2.2 Action-value methods#

  • Definition: methods for estimating the values of actions and for using the estimates to make action selection decisions are called action-value methods.

  • Estimation for \(Q_{t}(a)\):

    One natural way to estimate \(Q_{t}(a)\) is by averaging the rewards actually received using the socalled \(\textit{sample-average method}\)

    \[\begin{split} \begin{align*} Q_{t}(a) \ &\dot= \ \frac{\text{sum of reward when $a$ taken prior to t}}{\text{number of times $a$ taken prior to t}} \\ &= \frac{\sum_{i=1}^{t-1}R_{i} \cdot \mathbb{1}_{A_{i}=a}}{\sum_{i=1}^{t-1} \mathbb{1}_{A_{i}=a}} \end{align*} \end{split}\]
  • Action selection methods: there are two natural ways when selecting actions based on estimates, one maximizes exploitation, and the other takes exploration into account based on that:

    • Greedy action selection: always exploits current knowledge to maximize immediate reward

    \[ A_t \dot= \underset{a}{\arg\max} Q_{t}(a) \]
    • \(\epsilon\)-greedy action selection: behave greedily most of the time, but each time with a small probability \(\epsilon\) (with \(0<\epsilon<1\) and close to \(0\)), we select randomly among all the actions (including the greedy action) with equal probability.

2.3 The 10-armed Testbed#

  • Setup: To demonstrate the effectiveness of greedy and \(\epsilon\)-greedy action selection, we create the following experiment:

    • We set \(k=10\), i.e., create a 10-armed bandit problem.

    • Design the reward distribution of each action to follow a standard normal distribution (\(\mu=0 \text{ and } \sigma=1\))

      Reward Distribution
  • Performance: The performance of each action selection method is measured by averaging the results from 2000 independent \(\textit{runs}\), with each \(\textit{run}\) containing 1000 time steps (recall that time steps describe the number of times actions are taken.)

    Results of running

    With greater \(\epsilon\) value indicating more exploration and all selection methods used sample averages as their action-value estimates, conclusions from the above figure are:

    • The greedy method performed significantly worse in the long run because it often got stuck performing suboptimal actions.

    • The \(\epsilon=0.01\) method (less exploration) improved more slowly, but eventually would perform better than the \(\epsilon=0.1\) (more exploration) method.

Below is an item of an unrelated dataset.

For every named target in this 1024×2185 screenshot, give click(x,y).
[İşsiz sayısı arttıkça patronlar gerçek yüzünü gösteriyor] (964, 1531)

This emphasizes the trade-off between exploration and exploitation, i.e., exploration (\(\epsilon=0.01\)) can improve performance yet worsen results when too much (\(\epsilon=0.1\)).

Note

  • Note on the advantage of exploration: It depends on the task.

    • Reward Variance: if the reward variance is large (noisier reward), it takes more exploration to find the optimal action, in this case \(\epsilon\)-greedy method should be better. On the contrary, if reward variance is zero, greedy method will clearly perform best.

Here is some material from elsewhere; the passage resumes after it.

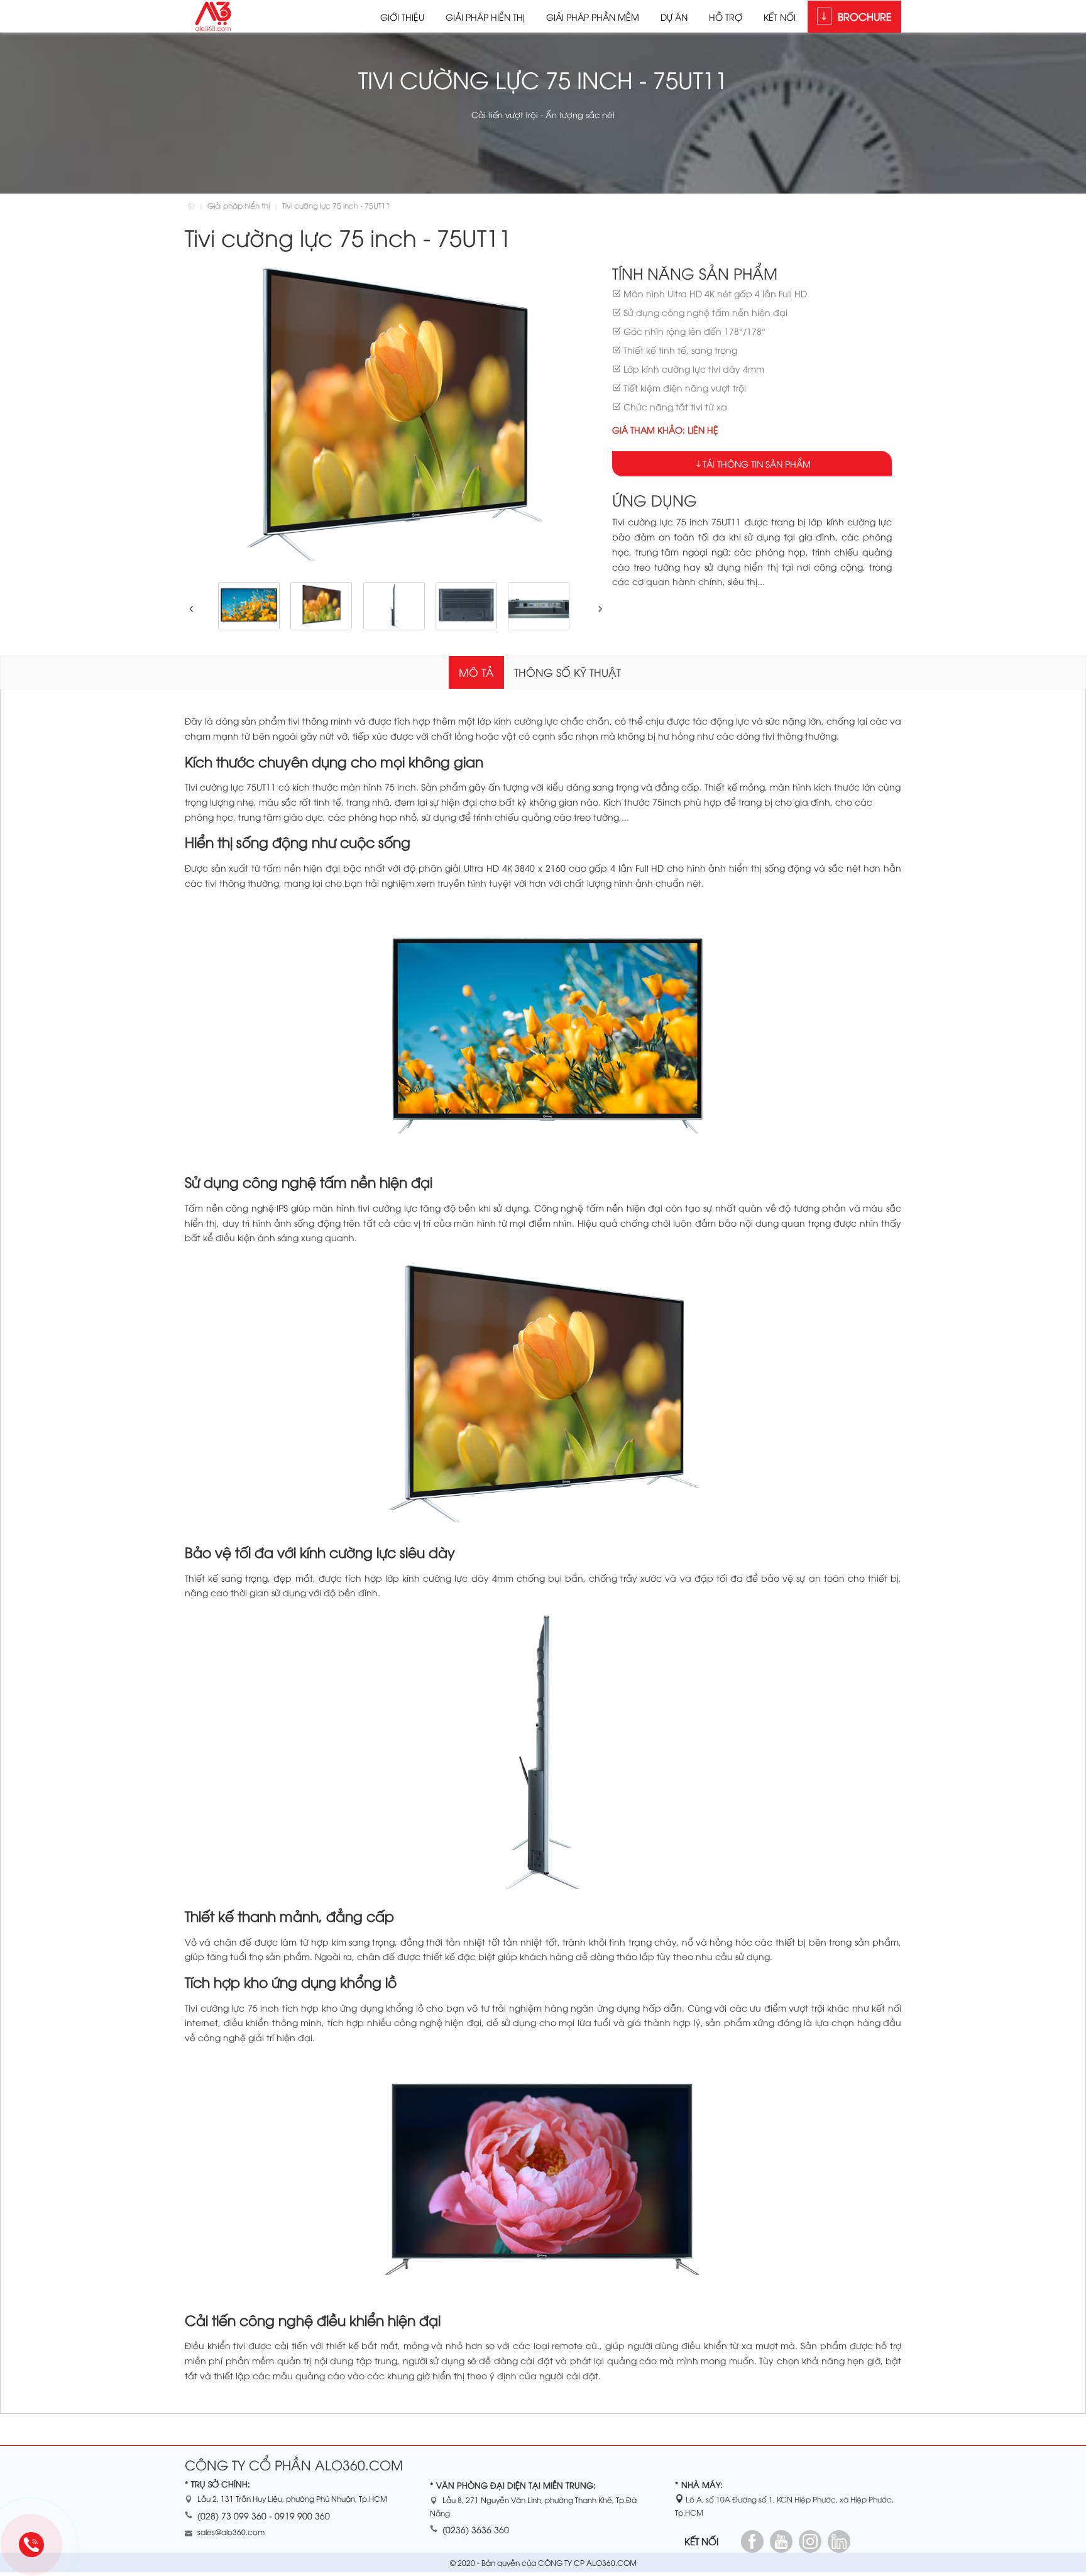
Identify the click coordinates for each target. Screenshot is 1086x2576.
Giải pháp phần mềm (592, 17)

    • Stationarity: assume the distribution of the reward changs over time (as in a Markov Decision Process in different states, which will be introduced in the next chapter). In this case exploration is needed even in the deterministic case to make sure one of the nongreedy actions has not changed to become better than the greedy one.

2.4 Incremental Estimation for Action Values#

We now take another look at sample-average method mentioned in section 2.2 and study how those averages can be computed in a computationally effcient manner. Specifically, we study this problem in stationary and nonstationary scenario, respectively.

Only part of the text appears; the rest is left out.